I am a girly-girl. This is a not a surprise to anyone who reads this blog from time to time. I love the pretty stuff. Big-time love. Feel prettiest, sexiest, fetchingest, whathaveyou in lacy things, heels, make-up and other sundry variations of girly-girl-ish gear. But my love of 'the girly' is not without a constant wrestling match between my very entrenched love of the gear and my also very entrenched discomfort with the messaging that girls and women are sold along with the gear. (You can never be too: thin * docile * silent * pretty * sexy * young * helpless * helpful* sweet * agreeable * etc. etc. etc. ad nauseum). It's some tricky shit, this loving of prettiness and this hating of the sexist and heteronormative messaging and expectations that tend to get packaged with it in public discourse.

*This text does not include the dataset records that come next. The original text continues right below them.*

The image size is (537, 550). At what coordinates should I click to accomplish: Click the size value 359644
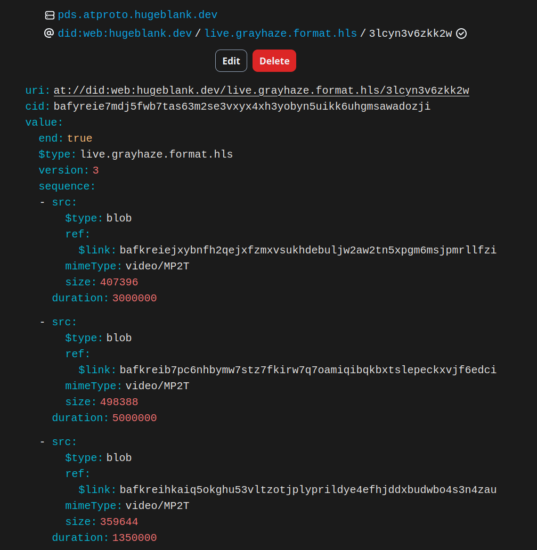[x=119, y=522]
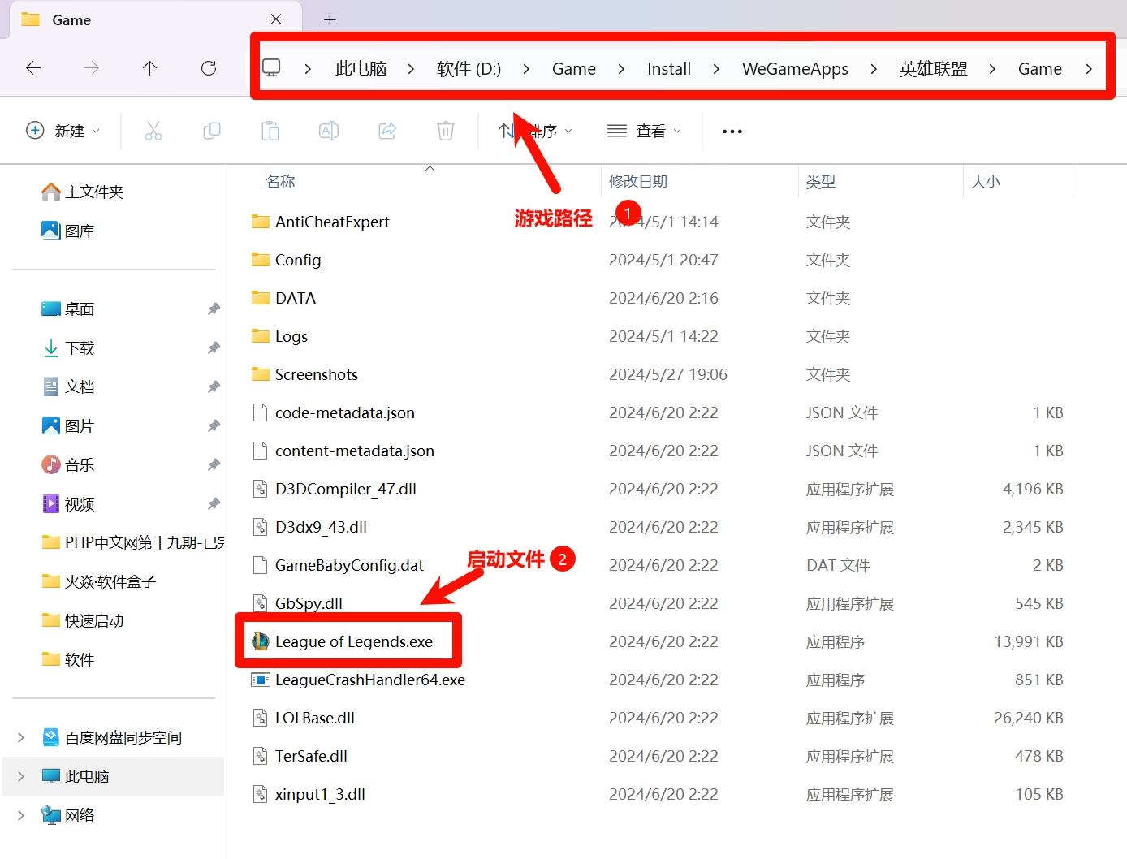The width and height of the screenshot is (1127, 859).
Task: Click the Delete trash can icon
Action: coord(446,131)
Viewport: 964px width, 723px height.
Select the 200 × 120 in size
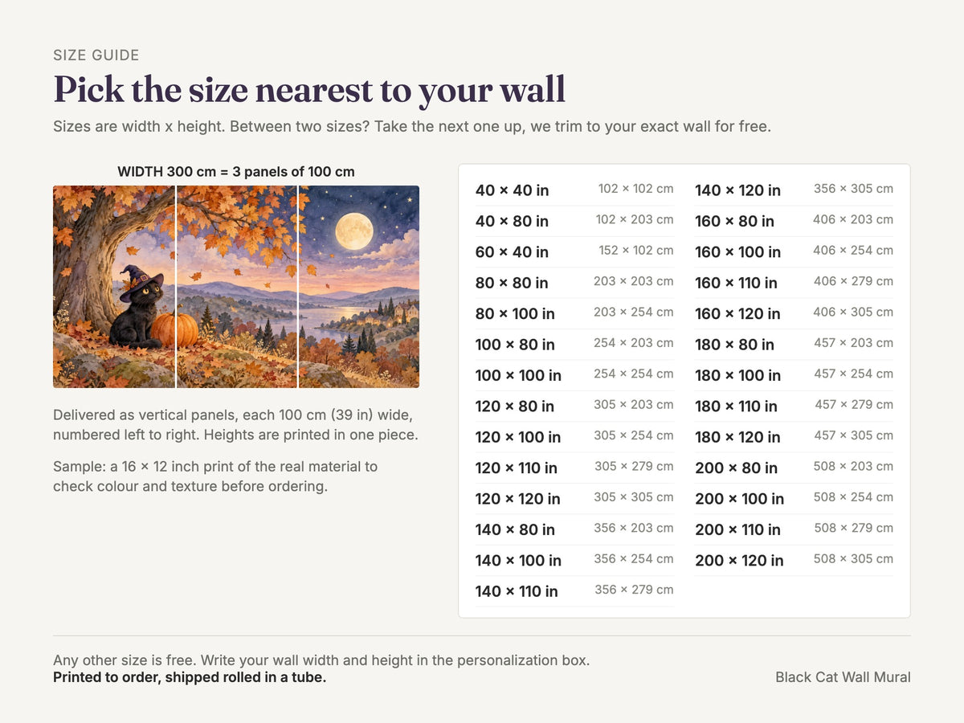(x=794, y=560)
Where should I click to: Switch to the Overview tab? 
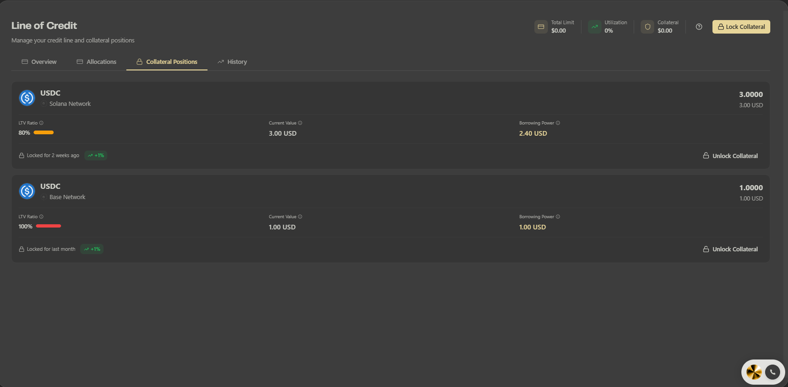pyautogui.click(x=39, y=62)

I may or may not have mentioned before that our Girlio is fast showing signs of following in her mama's girly footsteps, at least for the time being. She chooses dresses over pants every time, drools over my heels (and sometimes destroys them), has starting trying to put on my make-up (baby drag-queen, ayone?) and attempting (clumsily and dangerously) to use my tweezers. And though part of me is all 'awwww shucks, my baby's emulating me,' another (much larger) part of me seriously balks at the shoving of dominant versions of femininity at little girls. I balk at the pinkness of "girl" clothes, despite pink being my favourite colour. I chose pink as my favourite colour. She should get to choose too, but the world doesn't seem to want to give her that choice. I love heels and fancy shoes. I get seriously pissed off when I try to buy Girlio shoes and all I can find in the toddler 'girl' section is uncomfortable, blingy and often heeled shoes. FOR TODDLERS! Seriously. Who dresses their toddler in platform-ish heeled flipflops and little wee heels? 'Cause that's going to be really comfy at the park. How about some running shoes with the same support and comfort as the shoes in the toddler 'boy' section? Cause, you know, those toddlers, they like to run and stuff. I cannot stand the fact that when shopping for simple things, like say t-shirts, it is rather difficult to find one that doesn't say something revolting, like "cutie pie," "pretty," "diva," or something equally vomitous. (Than goodness for big brother hand-me-downs!). I hate with a passion that the very first thing people are likely to say about my Girlio is that she is, so "pretty." She is a beautiful child. Don't get me wrong. But she is also insanely clever, a total ham, and pretty fucking feisty. All of which are perfectly, you know, comment worthy.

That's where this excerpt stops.